─── Document text
Hovhannes Hambardzumi Badalyan (, December 15, 1924, village of Shavarin, near Hamadan, Iran – August 19, 2001, Yerevan, Armenia) was an Armenian singer (tenor), People's Artist of Armenia (1961) and Professor of Yerevan State Conservatory.

Biography
Badalyan's parents were from the Armenian village of Gardabad near the city of Urmia, and they became refugees when the Turkish army invaded northwestern Iran. Hovhannes attended the local Armenian school in Baghdad, and in 1936 he returned to Iran where he started singing in Nicol Galanderian's choir. In Tehran, he studied and performed with Hambartzoom Grigorian and Karl Kulger. At the age of 22, Badalian left for Armenia, where he attended the Romanos Melikian Music College. In 1948, he joined the Folk Music Instruments Ensemble of the Armenian Radio as a soloist. In 2001, his achievements were recognized with the Movses Khorenatsi Medal. Badalyan performed on many world stages from the Middle East to Europe, Australia, Canada, US and Soviet Union.
──────
─── Stored records
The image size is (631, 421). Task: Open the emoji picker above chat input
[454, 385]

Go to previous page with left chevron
──────
─── Stored records
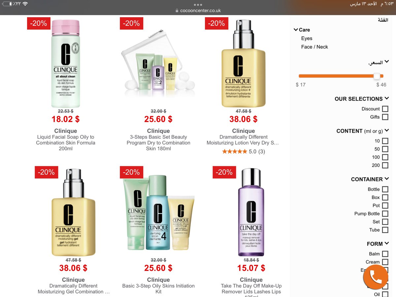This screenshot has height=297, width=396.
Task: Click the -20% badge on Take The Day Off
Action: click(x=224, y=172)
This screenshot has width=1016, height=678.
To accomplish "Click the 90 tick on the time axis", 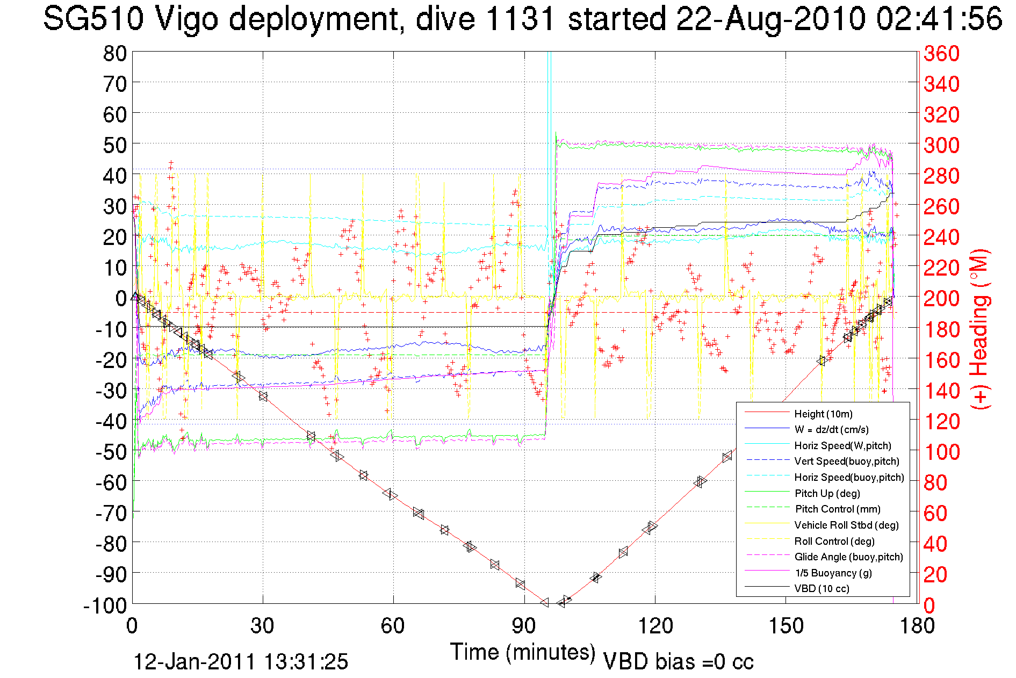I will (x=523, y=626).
──────
Stated problem 1
Summarize the Hovhannes Badalyan biography above in two sentences.
Stated problem 2
Duplicate the passage of the Hovhannes Badalyan biography starting at "Hovhannes Hambardzumi Badalyan" and ending at "Yerevan State Conservatory.".

Correct response 1
Hovhannes Badalyan (1924–2001) was an Armenian tenor, a People's Artist of Armenia (1961) and a professor at Yerevan State Conservatory. After attending school in Baghdad and singing and studying in Iran, he left for Armenia at 22, attended the Romanos Melikian Music College, became a soloist with the Folk Music Instruments Ensemble of the Armenian Radio in 1948, and performed on many stages around the world.

Correct response 2
Hovhannes Hambardzumi Badalyan (, December 15, 1924, village of Shavarin, near Hamadan, Iran – August 19, 2001, Yerevan, Armenia) was an Armenian singer (tenor), People's Artist of Armenia (1961) and Professor of Yerevan State Conservatory.